Charities for the Poor.—The above-mentioned Gregory Elsley also left £20 for the poor. In 1708 Francis Clarke by will charged his lands with £2 12s. a year to be applied in the distribution of bread. In 1823 Gregory Elsley left £100, interest to be distributed among the poor. In 1851 Elizabeth Elsley by will left a legacy, represented by £407 12s. 11d. consols with the official trustees, income to be distributed in coals, one moiety for the poor of Patrick Brompton and the other moiety in the township of Newton-le-Willows.
In 1905 the annual dividends, amounting to £10 3s. 8d., were distributed by the vicar and churchwardens in coals to eighteen persons, £5 at Christmas among thirteen persons in respect of Gregory Elsley's charity (1823), and £1 distributed to the poor in respect of Gregory Elsley's charity (1716). The £2 12s. for bread (Francis Clarke's charity) was given each week in the church to one person, the only applicant.
Hunton.—In 1858 Thomas Knight, by will proved at York, left a legacy, now represented by £97 19s. 2d. consols with the official trustees; the income, amounting to £2 9s., is duly distributed among the poor of the township.
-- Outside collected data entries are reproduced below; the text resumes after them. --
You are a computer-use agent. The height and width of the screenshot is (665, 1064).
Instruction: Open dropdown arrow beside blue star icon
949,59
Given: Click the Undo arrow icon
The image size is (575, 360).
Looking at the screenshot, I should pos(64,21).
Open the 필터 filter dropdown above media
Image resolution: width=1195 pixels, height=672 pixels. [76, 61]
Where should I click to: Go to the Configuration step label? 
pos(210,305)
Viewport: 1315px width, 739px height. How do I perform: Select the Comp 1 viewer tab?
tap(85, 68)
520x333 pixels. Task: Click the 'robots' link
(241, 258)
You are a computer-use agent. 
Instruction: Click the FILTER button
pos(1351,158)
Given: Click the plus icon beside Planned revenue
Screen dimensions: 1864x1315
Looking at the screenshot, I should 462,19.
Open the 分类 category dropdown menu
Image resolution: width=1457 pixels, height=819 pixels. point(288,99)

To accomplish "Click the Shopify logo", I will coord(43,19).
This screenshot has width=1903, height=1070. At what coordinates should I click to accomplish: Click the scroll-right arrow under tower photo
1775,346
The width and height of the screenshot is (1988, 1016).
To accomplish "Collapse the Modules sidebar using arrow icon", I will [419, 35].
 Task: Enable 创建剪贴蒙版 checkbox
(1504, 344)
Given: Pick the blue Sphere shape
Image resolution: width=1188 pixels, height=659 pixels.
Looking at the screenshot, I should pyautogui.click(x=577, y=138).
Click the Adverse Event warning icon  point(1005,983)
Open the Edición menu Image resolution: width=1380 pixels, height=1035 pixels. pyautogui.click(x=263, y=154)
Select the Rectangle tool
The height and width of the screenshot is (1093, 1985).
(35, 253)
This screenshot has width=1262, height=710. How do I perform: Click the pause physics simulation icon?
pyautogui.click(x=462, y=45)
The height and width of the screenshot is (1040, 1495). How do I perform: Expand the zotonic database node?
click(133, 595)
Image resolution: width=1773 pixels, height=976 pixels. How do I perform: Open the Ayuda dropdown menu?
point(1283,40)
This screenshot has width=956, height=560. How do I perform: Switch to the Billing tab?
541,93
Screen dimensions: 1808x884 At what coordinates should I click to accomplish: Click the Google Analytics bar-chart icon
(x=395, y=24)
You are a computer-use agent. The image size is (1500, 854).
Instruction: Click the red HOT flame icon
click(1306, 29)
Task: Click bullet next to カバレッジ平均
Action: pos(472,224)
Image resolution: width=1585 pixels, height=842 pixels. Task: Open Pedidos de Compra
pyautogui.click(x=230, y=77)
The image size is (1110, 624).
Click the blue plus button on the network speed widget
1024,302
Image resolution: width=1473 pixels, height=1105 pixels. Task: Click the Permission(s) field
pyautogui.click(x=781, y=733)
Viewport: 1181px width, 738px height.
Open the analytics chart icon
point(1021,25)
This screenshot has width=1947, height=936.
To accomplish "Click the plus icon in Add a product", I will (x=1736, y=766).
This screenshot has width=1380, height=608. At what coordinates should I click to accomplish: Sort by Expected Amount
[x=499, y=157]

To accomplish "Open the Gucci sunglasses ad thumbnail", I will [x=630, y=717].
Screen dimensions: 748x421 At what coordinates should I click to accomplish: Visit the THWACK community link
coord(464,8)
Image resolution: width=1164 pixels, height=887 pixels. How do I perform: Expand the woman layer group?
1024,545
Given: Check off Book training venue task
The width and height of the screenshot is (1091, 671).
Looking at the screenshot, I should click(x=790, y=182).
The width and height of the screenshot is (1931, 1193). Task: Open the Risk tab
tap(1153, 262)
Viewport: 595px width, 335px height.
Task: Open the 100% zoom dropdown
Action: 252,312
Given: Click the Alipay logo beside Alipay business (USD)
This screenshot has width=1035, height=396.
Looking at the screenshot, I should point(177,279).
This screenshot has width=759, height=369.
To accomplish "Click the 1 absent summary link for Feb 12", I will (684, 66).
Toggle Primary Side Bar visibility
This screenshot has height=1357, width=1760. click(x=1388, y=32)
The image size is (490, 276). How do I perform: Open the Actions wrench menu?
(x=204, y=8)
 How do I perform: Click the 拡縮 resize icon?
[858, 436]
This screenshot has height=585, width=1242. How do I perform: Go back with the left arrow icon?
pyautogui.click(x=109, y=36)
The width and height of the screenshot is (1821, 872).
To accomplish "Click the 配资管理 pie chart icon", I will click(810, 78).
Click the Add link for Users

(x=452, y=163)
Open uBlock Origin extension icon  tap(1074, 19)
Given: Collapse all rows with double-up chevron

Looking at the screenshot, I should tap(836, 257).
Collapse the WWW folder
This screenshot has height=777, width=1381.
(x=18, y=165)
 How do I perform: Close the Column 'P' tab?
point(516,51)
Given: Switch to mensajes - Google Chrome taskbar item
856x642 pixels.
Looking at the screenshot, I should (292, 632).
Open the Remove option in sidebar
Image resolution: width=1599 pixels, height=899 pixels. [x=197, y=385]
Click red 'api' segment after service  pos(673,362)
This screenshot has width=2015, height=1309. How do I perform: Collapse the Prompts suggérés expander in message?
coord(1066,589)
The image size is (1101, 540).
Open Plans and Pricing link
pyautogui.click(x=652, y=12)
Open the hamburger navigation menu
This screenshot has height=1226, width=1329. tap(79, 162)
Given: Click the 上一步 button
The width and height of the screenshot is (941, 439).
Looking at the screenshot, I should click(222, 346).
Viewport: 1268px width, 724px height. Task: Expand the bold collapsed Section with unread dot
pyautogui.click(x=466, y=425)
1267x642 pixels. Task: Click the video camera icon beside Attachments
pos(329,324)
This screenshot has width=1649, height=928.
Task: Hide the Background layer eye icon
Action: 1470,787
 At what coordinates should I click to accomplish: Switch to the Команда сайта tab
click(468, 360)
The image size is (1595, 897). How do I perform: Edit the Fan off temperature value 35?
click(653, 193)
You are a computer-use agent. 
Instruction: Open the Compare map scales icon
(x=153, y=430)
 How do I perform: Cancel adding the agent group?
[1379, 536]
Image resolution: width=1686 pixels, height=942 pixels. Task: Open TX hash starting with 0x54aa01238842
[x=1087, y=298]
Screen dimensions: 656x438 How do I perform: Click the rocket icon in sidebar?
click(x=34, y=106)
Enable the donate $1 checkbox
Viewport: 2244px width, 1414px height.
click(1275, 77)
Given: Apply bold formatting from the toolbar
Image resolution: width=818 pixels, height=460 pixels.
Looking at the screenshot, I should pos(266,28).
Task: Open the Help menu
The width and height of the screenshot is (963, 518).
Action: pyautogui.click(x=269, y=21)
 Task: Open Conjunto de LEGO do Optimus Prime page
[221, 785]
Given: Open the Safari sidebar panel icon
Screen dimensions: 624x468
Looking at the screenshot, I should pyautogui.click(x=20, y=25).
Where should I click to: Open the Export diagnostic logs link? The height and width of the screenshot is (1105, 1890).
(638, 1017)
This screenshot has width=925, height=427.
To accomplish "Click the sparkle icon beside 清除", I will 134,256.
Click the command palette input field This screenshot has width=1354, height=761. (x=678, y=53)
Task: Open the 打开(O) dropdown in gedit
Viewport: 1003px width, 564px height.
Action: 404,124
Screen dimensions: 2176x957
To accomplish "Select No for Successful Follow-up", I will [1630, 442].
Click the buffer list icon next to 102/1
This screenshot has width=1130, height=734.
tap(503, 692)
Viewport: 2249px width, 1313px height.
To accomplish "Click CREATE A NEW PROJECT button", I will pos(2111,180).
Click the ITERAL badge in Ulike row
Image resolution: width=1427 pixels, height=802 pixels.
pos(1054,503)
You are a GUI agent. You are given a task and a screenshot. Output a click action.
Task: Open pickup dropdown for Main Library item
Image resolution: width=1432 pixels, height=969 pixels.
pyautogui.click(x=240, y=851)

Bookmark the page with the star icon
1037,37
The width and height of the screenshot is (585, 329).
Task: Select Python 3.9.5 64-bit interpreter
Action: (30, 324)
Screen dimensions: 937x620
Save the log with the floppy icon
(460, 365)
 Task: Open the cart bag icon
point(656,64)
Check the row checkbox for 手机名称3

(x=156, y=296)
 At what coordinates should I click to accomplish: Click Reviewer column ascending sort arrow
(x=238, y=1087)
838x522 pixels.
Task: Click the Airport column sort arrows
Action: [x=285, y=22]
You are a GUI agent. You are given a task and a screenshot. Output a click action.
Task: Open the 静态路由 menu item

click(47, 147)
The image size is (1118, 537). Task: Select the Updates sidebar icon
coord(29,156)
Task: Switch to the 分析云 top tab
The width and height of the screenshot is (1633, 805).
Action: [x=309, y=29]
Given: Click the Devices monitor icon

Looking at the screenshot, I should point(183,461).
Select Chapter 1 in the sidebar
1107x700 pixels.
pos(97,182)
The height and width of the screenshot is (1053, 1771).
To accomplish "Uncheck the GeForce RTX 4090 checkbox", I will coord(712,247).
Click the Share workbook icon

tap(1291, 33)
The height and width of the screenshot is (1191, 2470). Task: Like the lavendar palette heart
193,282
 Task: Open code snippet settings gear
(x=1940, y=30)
Newton-le-Willows.—John Forster, by deed of 1851, declared the trust of a sum of £500 12s. 6d. consols, the dividends thereof to be applied for education or for clothing or fuel for the poor of the township. By order of the Charity Commissioners, 1895, £230, part thereof, was authorized to be applied in enlarging school buildings (founded by deed 1846), and the residue of stock to be set aside at compound interest for purposes of replacement. In July 1907 the amount of stock with the official trustees was £376 13s. 9d. consols.